All I Can Handle: I’m No Mother Teresa: A Life Raising Three Daughters with Autism by Kim Stagliano
Review by: Lauren
Source: copy from library; all opinions are my own
Official Summary: Dr. Spock? Check. Penelope Ann Leach (Remember her?) Check. What to Expect When You’re Expecting? Check. I had a seven hundred dollar Bellini crib for God’s sake!
Everything was perfect…”
...and so begins Kim Stagliano’s electrifying and hilarious memoir of her family’s journey raising three daughters with autism. Always outspoken, often touching, and sometimes heartbreaking, Kim Stagliano is a powerful new voice in comedic writing—her “Kimoir” (as she calls it) is the next must-read within the autism community and the literary world at large.
Review: I had seen this memoir at the library I work at for a while now.

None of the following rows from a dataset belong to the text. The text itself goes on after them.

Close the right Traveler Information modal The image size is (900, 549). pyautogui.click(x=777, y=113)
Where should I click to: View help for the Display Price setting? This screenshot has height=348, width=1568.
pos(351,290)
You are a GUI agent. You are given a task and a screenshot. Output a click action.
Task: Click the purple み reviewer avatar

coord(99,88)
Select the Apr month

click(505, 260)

I guess something about the title jumped out at me and I knew I wanted to read it. One day, I finally took it off the shelf and brought it home and I’m so happy I did! While I’m not a huge fan of the cover (seems too simple, I suppose), the inner contents of this book are well worth praise. Kim Stagliano is a happy wife and mother of three daughters: Mia, Gianna, and Bella. What is not so typical of her and her family is that all three girls have a diagnosis of autism. They do not all have the same issues when it comes to autism, which made reading about them even more interesting. I think most of us have some idea of autism in our head (I know I do), but All I Can Handle helps flip that image a bit by providing various examples from Stagliano’s girls to other people she has met on her autism journey.

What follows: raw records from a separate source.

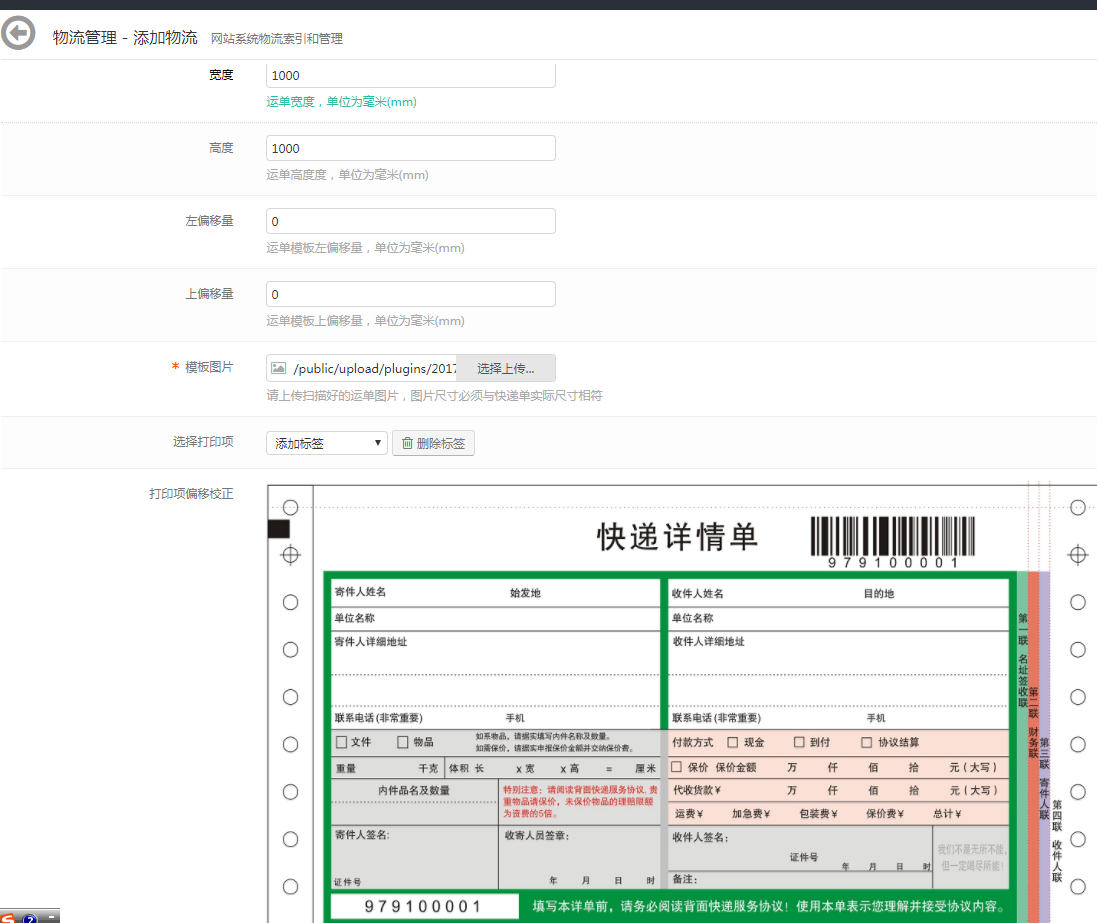Click the 宽度 width input field
The image size is (1097, 923).
[x=410, y=75]
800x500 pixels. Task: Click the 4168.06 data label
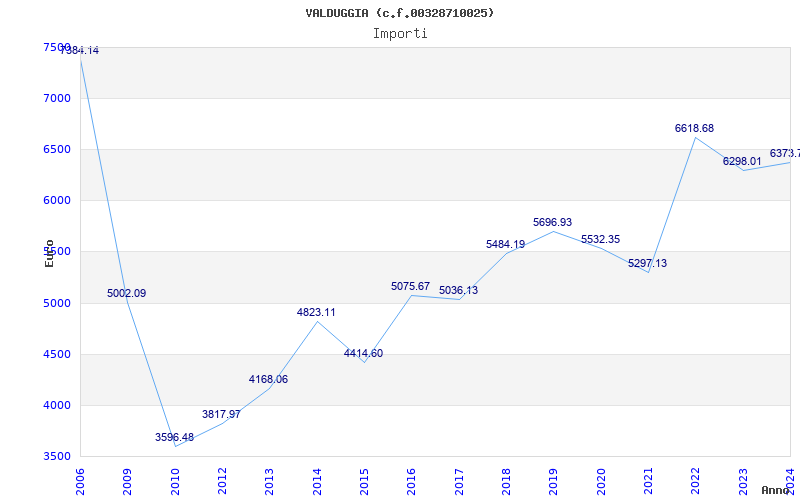[268, 379]
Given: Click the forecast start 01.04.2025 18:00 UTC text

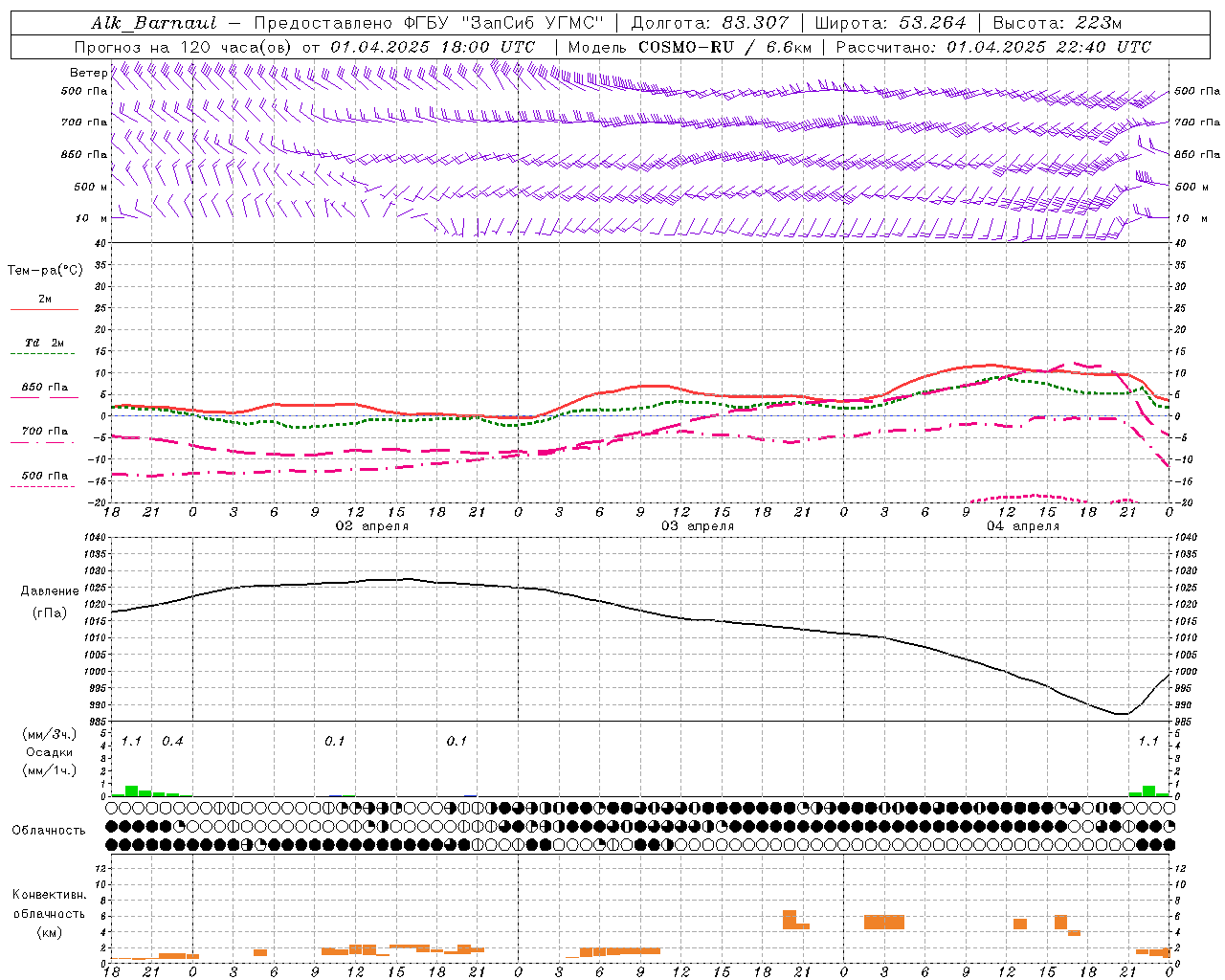Looking at the screenshot, I should point(433,47).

All I Can Handle deals with serious topics from the girls, to unemployment, to working on marriage when times are tough, but it’s never depressing or too dreary. Stagliano has a matter-of-fact writing style that makes you feel like you know her in person, and she’s always adding in needed doses of humor throughout her stories. Each chapter is essentially an essay describing a particular moment or topic from her life. She’s open and honest about her financial struggles and how difficult it is to deal with three girls with autism. She loves her kids and would do anything for them. She believes in a cure and hopes that her girls will lead happy, independent lives in the future. If not, she’ll do whatever she can to at least make sure they are happy and safe. Stagliano has learned to appreciate the little things in life, especially with her girls, but that doesn’t mean she’s not sometimes frustrated or mad. Life with autism is not always easy, but being a good mom means pushing through even if it’s not always perfect.
All I Can Handle is a wonderful look into the personal side of autism and how it affects the entire family and not just the one with the diagnosis. Reading it will hopefully bring comfort, empathy, and understanding- depending on the reader.